CHAPITRE XII. DES MANIÈRES ET DES MŒURS DANS L’ÉTAT DESPOTIQUE.

C’est une maxime capitale, qu’il ne faut jamais changer les mœurs et les manières dans l’État despotique ; rien ne serait plus promptement suivi d’une révolution. C’est que, dans ces États, il n’y a point de lois, pour ainsi dire ; il n’y a que des mœurs et des manières ; et, si vous renversez cela, vous renversez tout.

Les lois sont établies, les mœurs sont inspirées ; celles-ci tiennent plus à l’esprit général, celles-là tiennent plus à une institution particulière : or il est aussi dangereux, et plus, de renverser l’esprit général, que de changer une institution particulière.
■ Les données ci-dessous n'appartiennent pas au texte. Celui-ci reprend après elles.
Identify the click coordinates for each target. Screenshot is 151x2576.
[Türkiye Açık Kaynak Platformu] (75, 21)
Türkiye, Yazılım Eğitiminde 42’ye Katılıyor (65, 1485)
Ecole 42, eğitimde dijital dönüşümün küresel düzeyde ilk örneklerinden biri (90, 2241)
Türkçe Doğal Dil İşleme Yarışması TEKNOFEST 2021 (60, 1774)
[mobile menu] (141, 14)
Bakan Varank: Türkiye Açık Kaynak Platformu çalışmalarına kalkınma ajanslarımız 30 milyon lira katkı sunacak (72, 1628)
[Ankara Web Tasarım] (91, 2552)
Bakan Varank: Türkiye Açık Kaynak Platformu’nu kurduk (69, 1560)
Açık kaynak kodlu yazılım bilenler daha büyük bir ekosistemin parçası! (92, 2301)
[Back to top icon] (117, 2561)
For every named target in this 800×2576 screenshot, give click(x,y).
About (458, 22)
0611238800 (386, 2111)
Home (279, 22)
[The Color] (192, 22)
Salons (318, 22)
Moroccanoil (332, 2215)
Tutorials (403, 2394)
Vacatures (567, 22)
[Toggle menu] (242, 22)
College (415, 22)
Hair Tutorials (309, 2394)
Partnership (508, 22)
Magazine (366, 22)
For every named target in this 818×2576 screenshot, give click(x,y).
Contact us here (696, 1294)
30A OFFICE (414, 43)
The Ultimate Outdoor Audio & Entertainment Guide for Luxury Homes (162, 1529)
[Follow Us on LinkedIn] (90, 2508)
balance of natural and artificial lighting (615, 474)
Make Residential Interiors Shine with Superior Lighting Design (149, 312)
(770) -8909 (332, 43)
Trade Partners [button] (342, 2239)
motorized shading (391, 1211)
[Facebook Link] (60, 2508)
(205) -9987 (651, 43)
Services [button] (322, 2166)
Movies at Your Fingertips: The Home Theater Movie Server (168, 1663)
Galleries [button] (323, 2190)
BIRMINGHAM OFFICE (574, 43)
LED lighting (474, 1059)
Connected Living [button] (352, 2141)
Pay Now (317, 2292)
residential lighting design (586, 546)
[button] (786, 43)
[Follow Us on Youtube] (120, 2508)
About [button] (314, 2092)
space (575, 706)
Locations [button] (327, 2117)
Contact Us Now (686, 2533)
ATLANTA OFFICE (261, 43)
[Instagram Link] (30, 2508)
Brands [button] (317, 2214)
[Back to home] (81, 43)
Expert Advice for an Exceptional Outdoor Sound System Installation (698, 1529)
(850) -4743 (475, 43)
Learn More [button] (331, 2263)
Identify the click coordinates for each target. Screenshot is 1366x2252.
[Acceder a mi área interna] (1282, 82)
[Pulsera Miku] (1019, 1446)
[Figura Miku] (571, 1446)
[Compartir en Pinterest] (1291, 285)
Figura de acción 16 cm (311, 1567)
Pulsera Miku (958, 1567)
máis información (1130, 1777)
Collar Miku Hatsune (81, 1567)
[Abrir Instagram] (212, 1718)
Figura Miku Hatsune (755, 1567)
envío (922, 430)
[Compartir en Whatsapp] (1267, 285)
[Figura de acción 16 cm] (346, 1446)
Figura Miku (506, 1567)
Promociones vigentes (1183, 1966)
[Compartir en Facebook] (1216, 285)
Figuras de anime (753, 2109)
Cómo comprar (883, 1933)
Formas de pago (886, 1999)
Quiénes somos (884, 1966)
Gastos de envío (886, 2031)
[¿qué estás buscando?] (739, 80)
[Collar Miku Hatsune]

On se communique moins dans les pays où chacun, et comme supérieur et comme inférieur, exerce et souffre un pouvoir arbitraire, que dans ceux où la liberté règne dans toutes les conditions. On y change donc moins de manières et de mœurs. Les manières plus fixes approchent plus des lois. Ainsi, il faut qu’un prince ou un législateur y choque moins les mœurs et les manières que dans aucun pays du monde.

Les femmes y sont ordinairement enfermées, et n’ont point de ton à donner. Dans les autres pays où elles vivent avec les hommes, l’envie qu’elles ont de plaire, et le désir que l’on a de leur plaire aussi, font que l’on change continuellement de manières. Les deux sexes se gâtent, ils perdent l’un et l’autre leur qualité distinctive et essentielle : il se met un arbitraire dans ce qui était absolu, et les manières changent tous les jours .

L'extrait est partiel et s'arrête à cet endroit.